Final answer:
To calculate how fast the water level in a rectangular pool is rising when being filled by a garden hose, divide the volume of water added per minute (0.1 m³) by the pool's base area (32 m²), resulting in a rise of 3.125 mm per minute.
Step-by-step explanation:
The question is asking to find out how fast the water level is rising in a rectangular pool that is being filled with water. To solve this problem, we need to find the volume of the pool and then calculate the rate at which the volume is increasing with the water being added by the garden hose.
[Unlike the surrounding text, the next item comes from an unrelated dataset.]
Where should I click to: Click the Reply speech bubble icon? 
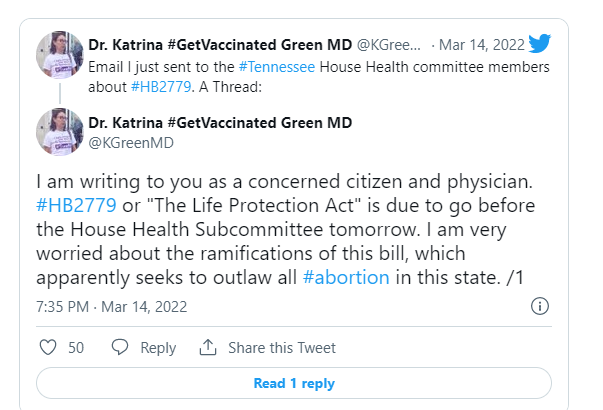tap(120, 348)
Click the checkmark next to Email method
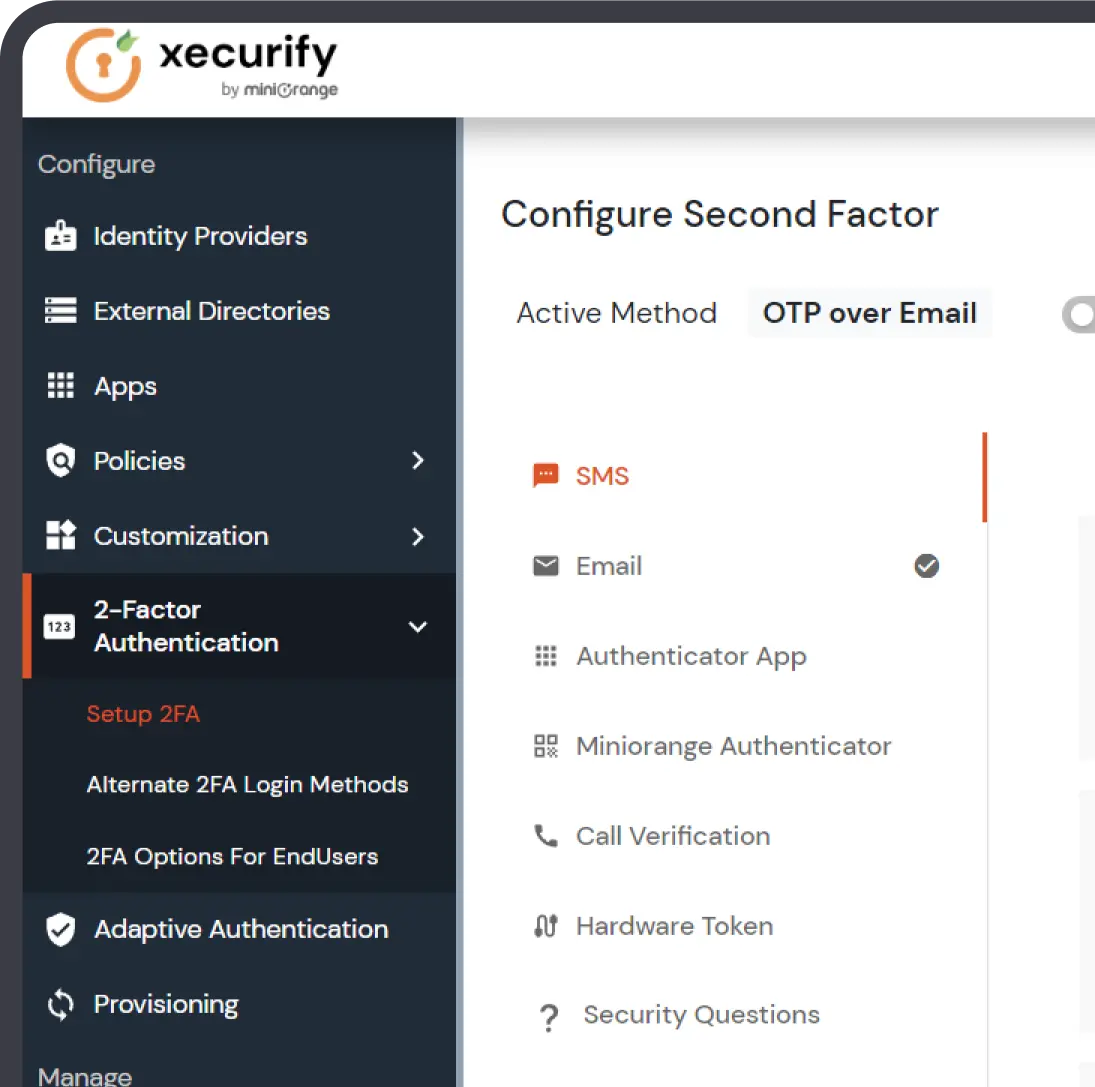Screen dimensions: 1095x1087 coord(926,566)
The pool dimensions are 4 meters wide, 8 meters long, and we don't know the depth (height) yet. Since the volume of water coming from the hose is 1 cubic meter every 10 minutes, this means that every minute, 0.1 cubic meters of water is added to the pool.
To find out how fast the water level is rising, we divide the volume added per minute by the area of the base of the pool:
- Volume added per minute = 0.1 cubic meters
- Area of the pool's base = Width × Length = 4 m × 8 m = 32 m²
- Rise in water level per minute = Volume added per minute ÷ Area of the pool's base
- Rise in water level per minute = 0.1 m³/min ÷ 32 m² = 0.003125 m/min or 3.125 mm/min
Therefore, the water is rising at a rate of 3.125 mm per minute.